Recep Tayyip Erdogan chercherait-il à « corriger » par les armes le verdict des urnes ?
Depuis l’attentat meurtrier du 20 juillet, à Suruç près de la frontière syrienne, le pouvoir turc a choisi de faire d’une pierre deux coups en alliant punition et répression. Punition à coups de bombardements contre les jihadistes de l’organisation État islamique en Syrie, soupçonnés d’être derrière l’attentat de Suruç. Un groupe à l’égard duquel Ankara, même s’il s’en défend, a longtemps été accusé de complaisance. Répression, là aussi par des frappes aériennes, contre les « terroristes » du Parti des travailleurs du Kurdistan (PKK) dans le nord de l’Irak. Des actions militaires accompagnées de vagues d’arrestations dans les rangs jihadistes et du PKK mais aussi au-delà, des dizaines de militants de gauche ou prokurdes ayant été raflés dans un même mouvement.

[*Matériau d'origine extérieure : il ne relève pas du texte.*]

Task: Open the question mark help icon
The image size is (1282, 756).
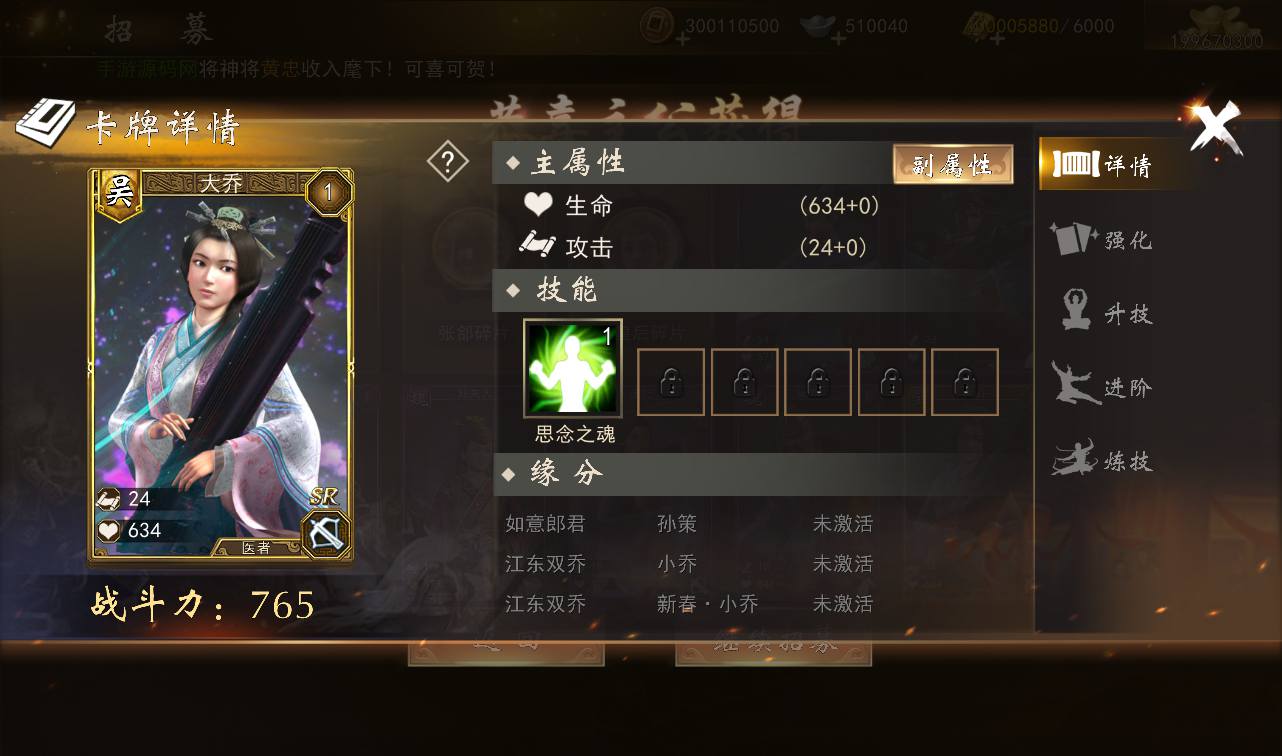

La nouvelle stratégie d’Erdogan s’inscrit dans un contexte bien particulier.
Sept semaines après le camouflet enregistré aux législatives par son parti, l’AKP, enterrant par là même le projet d’hyperprésidence d’Erdogan, un gouvernement de coalition n’a toujours pas vu le jour. Aujourd’hui, le président pourrait être tenté de jouer contre la montre. Si aucun gouvernement n’est formé d’ici au 23 août, il pourra dissoudre le Parlement et provoquer des élections anticipées. L’occasion de récupérer les déçus des dernières élections et remettre l’AKP en position de majorité absolue. Pour ce faire, le président peut jouer sur deux tableaux dans le cadre de ce qui est présenté comme une guerre totale contre le terrorisme régional : une réactivation de la fibre ultranationaliste et un affaiblissement du parti démocratique des peuples (HDP, prokurde).

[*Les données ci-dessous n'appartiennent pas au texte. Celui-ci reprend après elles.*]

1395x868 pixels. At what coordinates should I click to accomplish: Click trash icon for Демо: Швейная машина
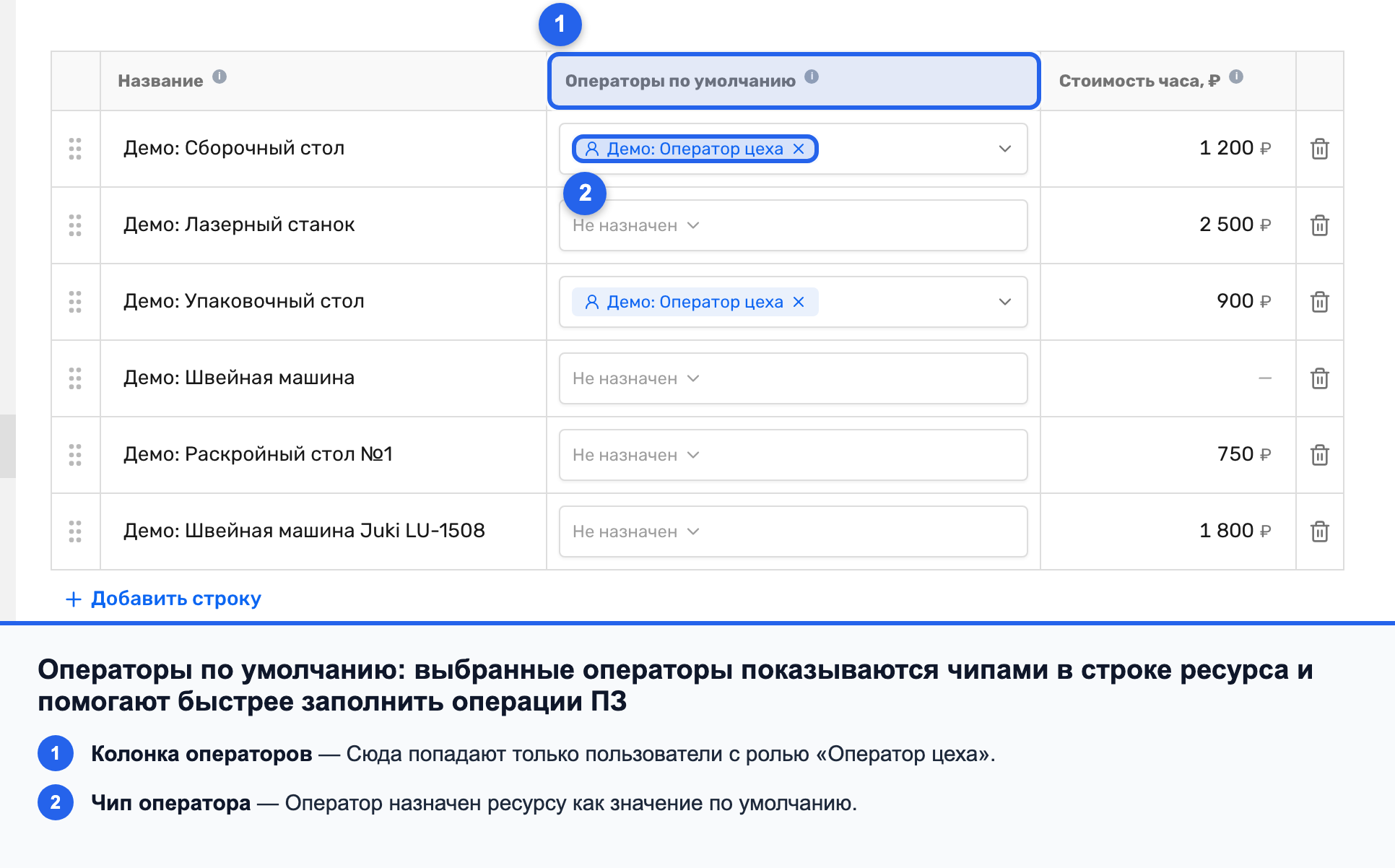pos(1319,378)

En s’engageant contre l’EI et en mettant la base d’Incirlik à la disposition des Américains, Erdogan décroche la possibilité d’empêcher les Kurdes de Syrie d’étendre leur influence à la frontière turque.
Par ailleurs, en repositionnant toute l’actualité autour du PKK, il affaiblit de facto le trublion des dernières législatives, le HDP qui avait raflé 13 % des voix à l’échelle nationale, un score historique pour un parti kurde. Alors que le PKK, qui revendique le meurtre de policiers, redevient l’acteur central de la question kurde, le HDP, qui parie sur les négociations plutôt que le son du canon, risque de perdre l’élan qui lui avait permis de faire entrer 80 députés au Parlement.
La guerre d’Erdogan risque non seulement de polariser la société turque mais aussi d’enterrer un cessez-le-feu avec le PKK qui tenait depuis 2013. Elle est aussi probablement la meilleure stratégie pour pousser les électeurs à redonner à l’AKP la majorité absolue qu’il a eue pendant 13 ans. Avec, à la clé pour Erdogan, la possibilité de ressusciter son rêve d’hyperprésidence que les urnes avaient brisé.